Question

It has been proposed to use large inductors as energy storage devices. (a) How much electrical energy is converted to light and thermal energy by a$\mathbf{150}\mathit{W}$light bulb in one day? (b) If the amount of energy calculated in part (a) is stored in an inductor in which the current is$\mathbf{80}\mathit{A}$, what is the inductance?

Short answer

a) $U=1.296\times {10}^{7}J$

b)$L=4.05\times {10}^{3}H$

Step-by-step solution

Formulas used in the given problem

The energy stored in the inductor is given by $\mathit{U}\mathbf{=}\frac{\mathbf{1}}{\mathbf{2}}\mathit{L}{\mathit{I}}^{\mathbf{2}}$.

The power and time period are also given whose product will give us the energy.

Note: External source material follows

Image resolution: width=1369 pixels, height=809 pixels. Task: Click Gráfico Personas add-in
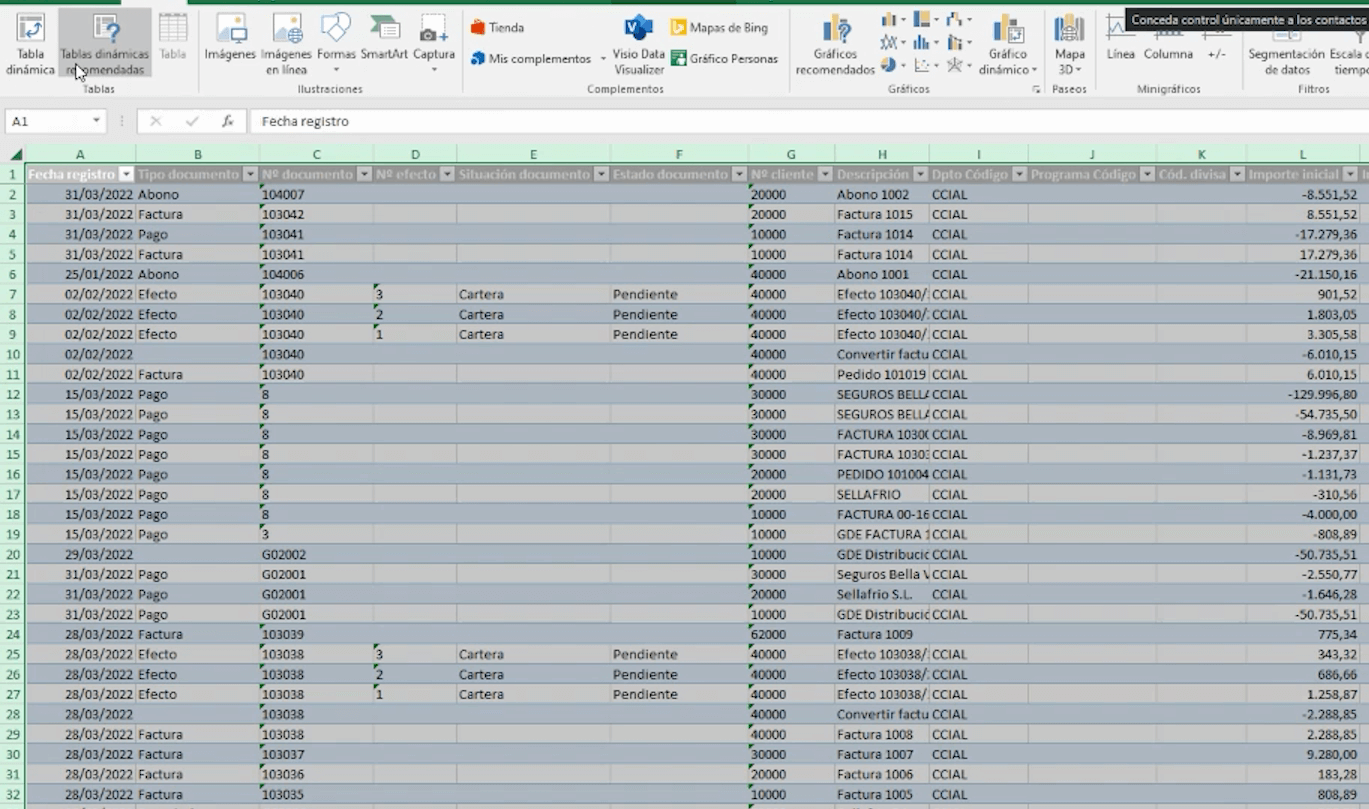click(x=724, y=59)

Use the formula of energy to calculate the self-inductance.

Calculate the self-inductance

Given that $P=150W,I=80A$and $t=24h$. The energy is given by

$$\begin{gathered} U=Pt \\ U=150\times 24\times 3600 \\ U=1.296\times {10}^{7}J \end{gathered}$$

Use the value of energy to find the self-inductance

localid="1664179296238" $$\begin{gathered} L=\frac{2U}{I^2} \\ L=\frac{2\times 1.296\times {10}^7}{{80}^2} \\ L=4.05\times {10}^{3}H \end{gathered}$$